The Central New York Regional Economic Development Council (REDC) has started the process of deciding what to include in its proposal. The council's launch event Thursday invited ideas from the community about what to include in this region's entry. The competition pits seven upstate regions against each other to split up $1.5 billion.
Rob Simpson, the president of Centerstate CEO, says they are still waiting to hear more details from the governor's office about the parameters for the contest. But Simpson says they know that they need to come up with ideas that will create jobs and attract private investment.
"We also understand that what we're not being asked for is a $500 million list of projects. That's been very clearly articulated to us. There will be opportunity throughout this to get those projects that fit with our strategy funded, but at this point we believe we are being tasked with articulating a long-term vision for this region," said Simpson.
But the Central New York REDC is not starting from scratch. The group has long worked together to submit proposals for yearly economic development grants from the state. Simpson called the CNY REDC the most successful of any of the councils, and that's why they're ready to get started on this proposal.

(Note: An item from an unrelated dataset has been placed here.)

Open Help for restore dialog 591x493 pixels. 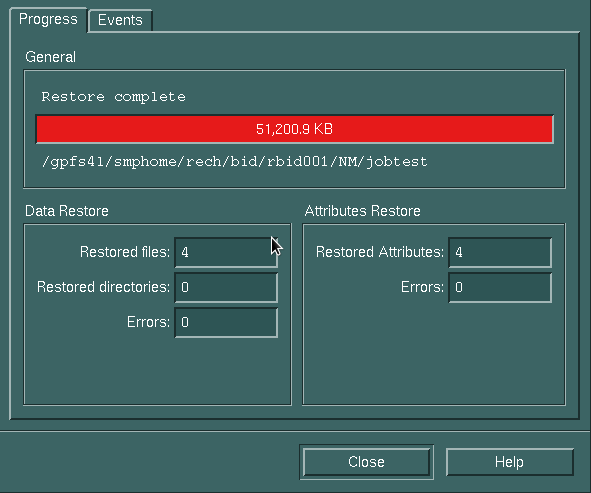510,462
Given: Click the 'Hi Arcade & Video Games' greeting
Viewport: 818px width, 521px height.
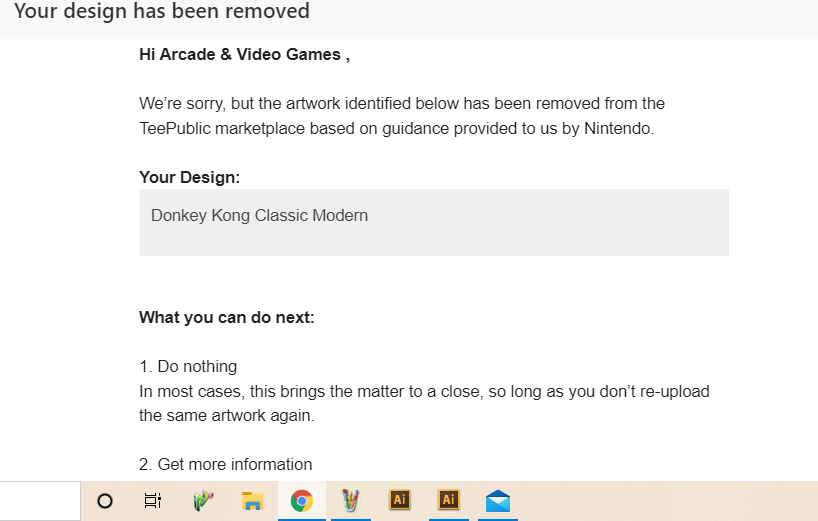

"We're not waiting," said Simpson. "We have a shared vision in this community that we've clearly articulated. We've been working together for years to build that vision, around rebuilding our main streets, around building an innovation economy, about supporting our manufacturers and our agricultural community. We want to pursue that vision."
Simpson says the three goals for that vision are to create jobs, leverage private sector investment and engage the public and community in a meaningful way.
And, the council has identified 10 areas, including economic sectors, they could, or should be included in the competition proposal.
-- urban cores and main streets
-- information & cyber security
-- unmanned aerial vehicles
-- financial services
-- health & environment
-- innovation ecosystem
-- transportation & logistics infrastructure
-- jobs for all including under served communities
When asked what the difference is between this competition and other economic development awards from the state, Syracuse University Chancellor Kent Syverud said the competition and the award are at a magnitude unseen before.
"This is a remarkable opportunity for this region, one that many of us have not seen in our lifetime. We know that the fundamental issue facing the central New York region is our economy, and the need to invest in that economy and get it moving again, so we can improve the quality of life for this region's residents," said Simpson.
The other regions competing are Mid-Hudson, the Capital Region, Mohawk Valley, North Country, Southern Tier and Finger Lakes.
"If we're going to win this competition, and it is a competition, our region needs to work together," said Syverud.
The money for the competition comes from the more than $5 billion the state collected in settlements from banks regarding the housing crisis.
The deadline for the entry in the competition has not been set yet, but Simpson says it will likely be the end of the summer.
The competition has been controversial among some lawmakers who believe economic development money should be distributed fairly among the state's regions. But, those who support the competition say all regions will still get annual funds for development.